August 3, 2023

Deep learning for new protein design

by Jorge Salazar, University of Texas at Austin

The key to understanding proteins—such as those that govern cancer, COVID-19, and other diseases—is quite simple: Identify their chemical structure and find which other proteins can bind to them. But there's a catch.

"The search space for proteins is enormous," said Brian Coventry, a research scientist with the Institute for Protein Design, University of Washington and The Howard Hughes Medical Institute.

A protein studied by his lab typically is made of 65 amino acids, and with 20 different amino acid choices at each position, there are 65 to the 20th power binding combinations, a number bigger than the estimated number of atoms there are in the universe.

Coventry is the co-author of a study published May 2023 in the journal Nature Communications.

In it, his team used deep learning methods to augment existing energy-based physical models in "de novo" (from scratch) computational protein design, resulting in a 10-fold increase in success rates verified in the lab for binding a designed protein with its target protein.

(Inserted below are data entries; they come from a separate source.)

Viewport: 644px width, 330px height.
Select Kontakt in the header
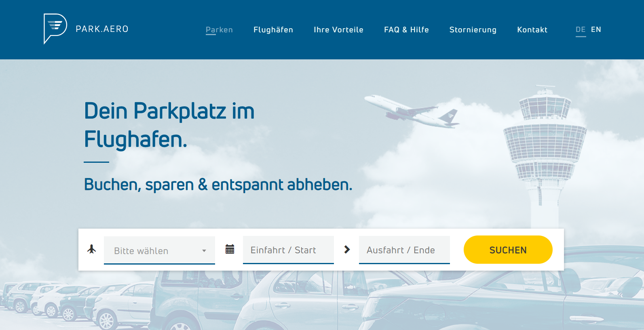click(532, 30)
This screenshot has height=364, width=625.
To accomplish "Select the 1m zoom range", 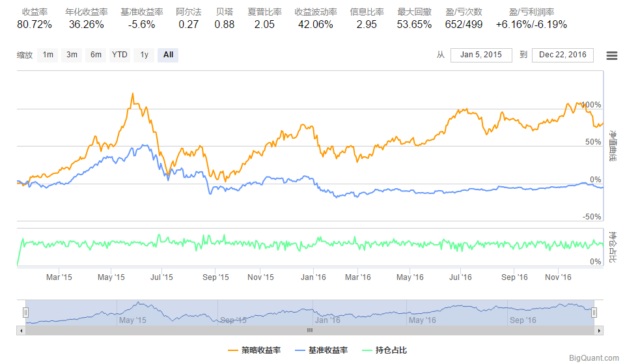I will point(48,55).
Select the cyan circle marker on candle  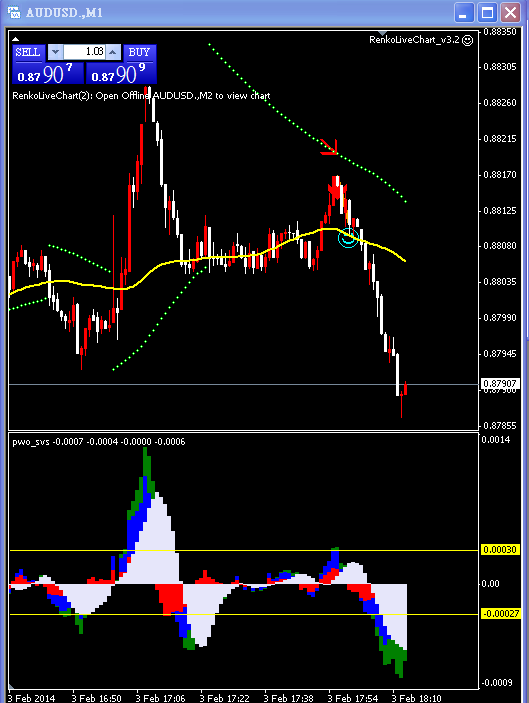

"We showed that you can have a significantly improved pipeline by incorporating deep learning methods to evaluate the quality of the interfaces where hydrogen bonds form or from hydrophobic interactions," said study co-author Nathaniel Bennett, a post-doctoral scholar at the Institute for Protein Design, University of Washington.

"This is as opposed to trying to exactly enumerate all of these energies by themselves," he added.

Readers might be familiar with popular examples of deep learning applications such as the language model ChatGPT or the image generator DALL-E.

Deep learning uses computer algorithms to analyze and draw inferences from patterns in data, layering the algorithms to progressively extract higher-level features from the raw input. In the study, deep learning methods were used to learn iterative transformations of representation of the protein sequence and possible structure that very rapidly converge on models that turn out to be very accurate.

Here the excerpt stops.